Aber einige Dinge erscheinen mir doch typisch. Dazu gehört, dass sich die Geschichte um eine Frau, in vielen Fällen um eine Witwe, entwickelt. Dabei gibt es keine Handlung, keinen Plot im klassischen Sinne, die Geschichte entwickelt sich ganz aus den handelnden Charakteren, ihren Beziehungen zueinander und den (alltäglichen) Problemen, mit denen sie konfrontiert sind. Ein entscheidender Unterschied etwa zu Kenji Mizoguchi. Naruses Frauen sehen sich immer mehreren Konflikten gleichzeitig ausgesetzt: Der Kampf ums Überleben (die Geschichten spielen fast immer in einem ärmlichen Milieu, Geldsorgen sind allgegenwärtig), Verpflichtungen gegenüber der Familie, Erwartungen auf Grund sozialer Normen, Beziehungssorgen. Außer im Falle von „Yearning“ fand ich die Filme trotz all der Probleme und unerfüllten Hoffnungen aber nicht pessimistisch. Das lag daran, dass Naruse es in herausragender Weise versteht, verschiedene Handlungsebenen miteinander zu verweben und eine ganze Reihe von Personen (oft verschiedene Familienmitglieder) in die Geschichte einzubeziehen und deren Geschichten mitzuerzählen. Diese zeigen dann oft neue Perspektiven oder Auswege auf, so dass zwar die Hauptfigur vielleicht in einer Sackgasse endet, aber am Beispiel der einen oder anderen Nebenfigur gezeigt wird, dass das Leben mehr bieten kann (etwa in „Summer Clouds“ oder „When a Woman ascends the stairs“).

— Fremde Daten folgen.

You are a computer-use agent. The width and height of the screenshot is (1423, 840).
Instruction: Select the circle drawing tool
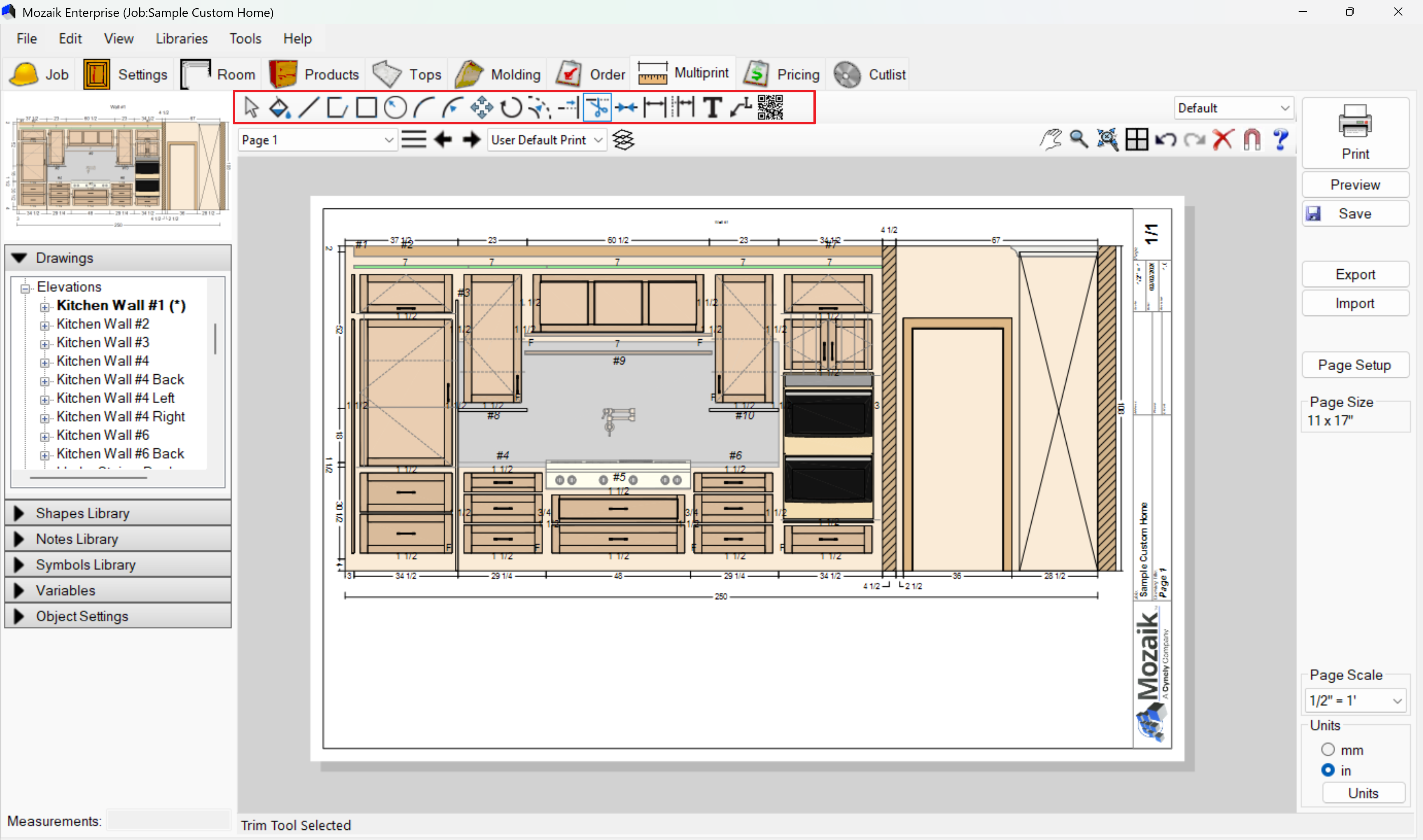395,107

Dabei gelingt es Naruse immer, direkt ins Leben hineinzugreifen. Das waren für mich oft die schönsten Momente, wenn er mit einem winzigkleinen Detail liebevoll eine Nuance zur Persönlichkeit eines Charakters hinzufügt.

Wie fifteenjugglers schon geschrieben hat, fällt ein Naruse nicht durch einen bestimmten visuellen Stil auf, aber es gibt bei seinen Filmen eine ganze Reihe von Motiven, die immer wieder an entscheidenden Stellen auftauchen. Die Eröffnungssequenzen beispielsweise zeigen fast immer Straßen, und zwar die verwinkelten kleinen Gassen des alten Japans, und die daran angrenzenden kleinen, engen Holzhäuser. Die Schlussszenen bestehen häufig aus einer oder zwei Personen, die eine Straße entlanggehen. Überhaupt finden wichtige, richtungsweisende und Beziehungen prägende Gespräche oft unter freiem Himmel statt, auf Brücken oder in Parks, wenn die Charaktere gewissermaßen ihren alltäglichen Sorgen für einen Moment enthoben sind und sich über die wichtigen Dinge im Leben klar werden können.

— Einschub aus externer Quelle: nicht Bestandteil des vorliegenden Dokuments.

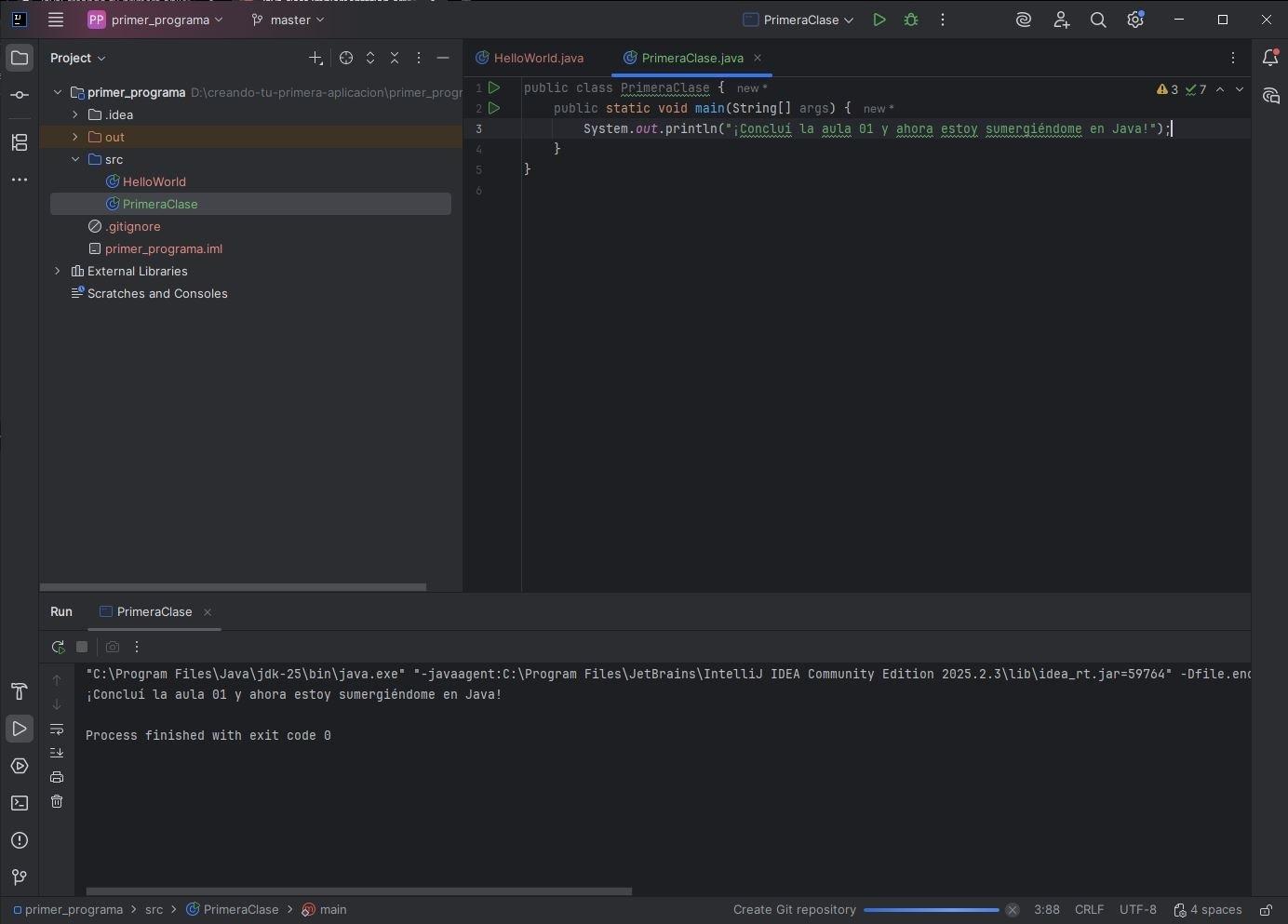Switch to the HelloWorld.java editor tab
Image resolution: width=1288 pixels, height=924 pixels.
point(538,58)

Von den sechs Filmen die ich gesehen habe, sind „Mother“ und „When a woman ascends the stairs“ meine Favoriten, beides sind großartige Filme die jeder Cineast gesehen haben sollte. Auch die anderen vier waren wirklich gut! Ich bin kein einziges Mal enttäuscht aus dem Kino gekommen und kann jedem, der die Gelegenheit hat, einen Naruse zu sehen, nur empfehlen, diese wahrzunehmen!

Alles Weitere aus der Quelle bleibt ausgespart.